The clinical outcomes are shown in Table 1. The survival rates were high in both cohorts (88.1% and 89.9% in SG2007 and SG2017, respectively). Infants aged ≤26 weeks in SG2017 had an 8% better survival rate (74.7% vs. 66.7%, p = 0.174). More infants in SG2017 were diagnosed with respiratory distress syndrome (RDS) (74.0% vs. 62.9%, p < 0.001) and required surfactant therapy (52.0% vs. 38.8%, p < 0.001). Proportionately more infants in SG2017 developed CLD, defined as a need for oxygen supplementation at 36 weeks’ postmenstrual age (PMA) (20.0% vs. 15.1%, p = 0.098). This definition of CLD was used for the comparison between SG2007 and SG2017 because data on the need for assisted ventilatory support at 36 weeks were not available for SG2007. Postnatal steroid use declined in SG2017 (11.2% vs. 15.4%, p = 0.054). The use of nonsteroidal anti-inflammatory drugs (NSAIDs) for PDA declined in SG2017 (30.1% vs. 42.8%, p < 0.001). The frequency of late-onset sepsis (LOS) was significantly lower in SG2017 (7.4% vs. 14.0%, p < 0.001). This reduction was consistent across all pathogens. At discharge, the proportion of infants exclusively fed human milk increased threefold in SG2017 (27.9% vs. 8.7%, p < 0.001).
Table 1Comparison of clinical outcomes - SG2007 vs. SG2017.

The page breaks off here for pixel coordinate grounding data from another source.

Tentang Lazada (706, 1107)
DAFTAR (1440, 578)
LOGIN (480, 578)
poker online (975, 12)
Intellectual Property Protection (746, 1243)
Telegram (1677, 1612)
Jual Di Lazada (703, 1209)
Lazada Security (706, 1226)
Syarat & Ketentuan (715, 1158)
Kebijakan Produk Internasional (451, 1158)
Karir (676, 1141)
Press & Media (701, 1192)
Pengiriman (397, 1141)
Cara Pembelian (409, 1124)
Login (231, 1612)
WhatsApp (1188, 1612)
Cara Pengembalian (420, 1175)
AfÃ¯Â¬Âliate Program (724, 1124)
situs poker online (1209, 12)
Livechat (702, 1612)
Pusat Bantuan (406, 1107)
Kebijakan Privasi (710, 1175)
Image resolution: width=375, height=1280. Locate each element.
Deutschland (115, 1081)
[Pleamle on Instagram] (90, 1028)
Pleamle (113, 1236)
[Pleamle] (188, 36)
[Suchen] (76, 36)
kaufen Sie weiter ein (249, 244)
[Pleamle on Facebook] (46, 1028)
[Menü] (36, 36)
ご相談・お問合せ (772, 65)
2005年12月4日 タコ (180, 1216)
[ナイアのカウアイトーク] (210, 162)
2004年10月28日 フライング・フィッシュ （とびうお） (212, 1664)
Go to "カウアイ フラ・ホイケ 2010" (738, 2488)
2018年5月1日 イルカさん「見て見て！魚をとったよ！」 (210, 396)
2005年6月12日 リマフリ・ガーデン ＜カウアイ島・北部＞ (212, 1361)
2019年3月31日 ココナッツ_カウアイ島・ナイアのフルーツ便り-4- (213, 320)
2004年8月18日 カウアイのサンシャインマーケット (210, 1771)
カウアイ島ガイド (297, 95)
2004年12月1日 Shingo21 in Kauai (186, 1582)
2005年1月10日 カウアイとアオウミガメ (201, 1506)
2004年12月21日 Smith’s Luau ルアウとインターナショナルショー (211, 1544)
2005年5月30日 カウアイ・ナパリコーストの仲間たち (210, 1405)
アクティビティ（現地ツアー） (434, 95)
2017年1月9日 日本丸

| Parameters | Cohort SG2007 (n = 286) | Cohort SG2017 (n = 905) | p-value |
|---|---|---|---|
| Survival (total) | 88.1% (252/286) | 89.9% (814/905) | 0.387 |
| Survival by GA groups | |||
| ≤26 weeks | 66.7% (50/75) | 74.7% (177/237) | 0.174 |
| 27–29 weeks | 91.8% (90/98) | 93.3% (305/327) | 0.627 |
| ≥30 weeks | 99.1% (112/113) | 97.4% (332/341) | 0.271 |
| Mean Length of stay, days | 69.0 | 69.2 | 0.918 |
| Respiratory outcomes | |||
| Respiratory Distress Syndrome | 62.9% (180/286) | 74.0% (670/905) | <0.001 |
| Surfactant | 38.8% (111/286) | 52.0% (471/905) | <0.001 |
| Pneumothorax | 7.0% (20/286) | 4.0% (36/905) | 0.037 |
| Nasal CPAP | 83.5% (238/285) | 86.6% (784/905) | 0.190 |
| Conventional ventilation | 51.9% (148/285) | 59.9% (542/905) | 0.017 |
| HFV | 13.7% (39/286) | 16.2% (147/905) | 0.310 |
| Inhaled nitric oxide | 0.4% (1/285) | 5.5% (50/905) | <0.001 |
| O2 Day 28 | 40.1% (105/262) | 31.2% (256/820) | 0.008 |
| O2 36 weeks | 15.1% (34/225) | 20.0% (158/791) | 0.098 |
| CPAP at 36 weeks | 12.0% (27/225) | 14.7% (116/790) | 0.305 |
| O2 or CPAP at 36 weeks | no data | 23.6% (187/791) | / |
| Postnatal steroids | 15.4% (44/286) | 11.2% (101/905) | 0.054 |
| Discharge on oxygen | 10.6% (30/284) | 8.9% (71/800) | 0.398 |
| Indomethacin/Ibuprofen | 42.8% (122/285) | 30.1% (272/905) | <0.001 |
| PDA ligation | 10.2% (29/285) | 7.2% (65/905) | 0.103 |
| Severe IVH | 5.4% (15/286) | 4.4% (39/905) | 0.483 |
| PVL | 0.7% (2/283) | 1.3% (12/905) | 0.408 |
| NEC Stage 2,3 | 2.8% (8/286) | 2.2% (20/905) | 0.559 |
| Isolated GI perforation | 0.7% (2/286) | 2.5% (23/905) | 0.062 |
| Enteral feeding on discharge | <0.001 | ||
| Human milk only | 8.7% (22/252) | 27.9% (223/800) | |
| Formula only | 13.1% (33/252) | 12.0% (96/800) | |
| Human milk and formula | 78.2% (197/252) | 60.1% (481/800) | |
| Early bacterial sepsis | 3.1% (9/286) | 1.7% (15/905) | 0.144 |
| Late onset sepsis | 14.0% (40/286) | 7.4% (67/905) | <0.001 |
| Gram negatives | 8.4% (24/286) | 4.6% (42/905) | 0.014 |
| CONS | 4.9% (14/286) | 1.4% (13/905) | <0.001 |
| Other gram positives | no data | 1.3% (12/905) | / |
| Fungal | 7.1% (19/286) | 0.1% (1/905) | <0.001 |
| ROP examination | 85.7% (245/286) | 77.2% (699/905) | 0.002 |
| Severe ROP | 8.6% (21/244) | 8.9% (62/699) | 0.876 |
| ROP surgery | 4.9% (12/245) | 4.3% (30/699) | 0.503 |
| Presence of birth defect | 4.6% (13/286) | 3.8% (34/905) | 0.108 |
p-value from Chi-square test (comparison of proportions) and Student's T-test (comparison of means).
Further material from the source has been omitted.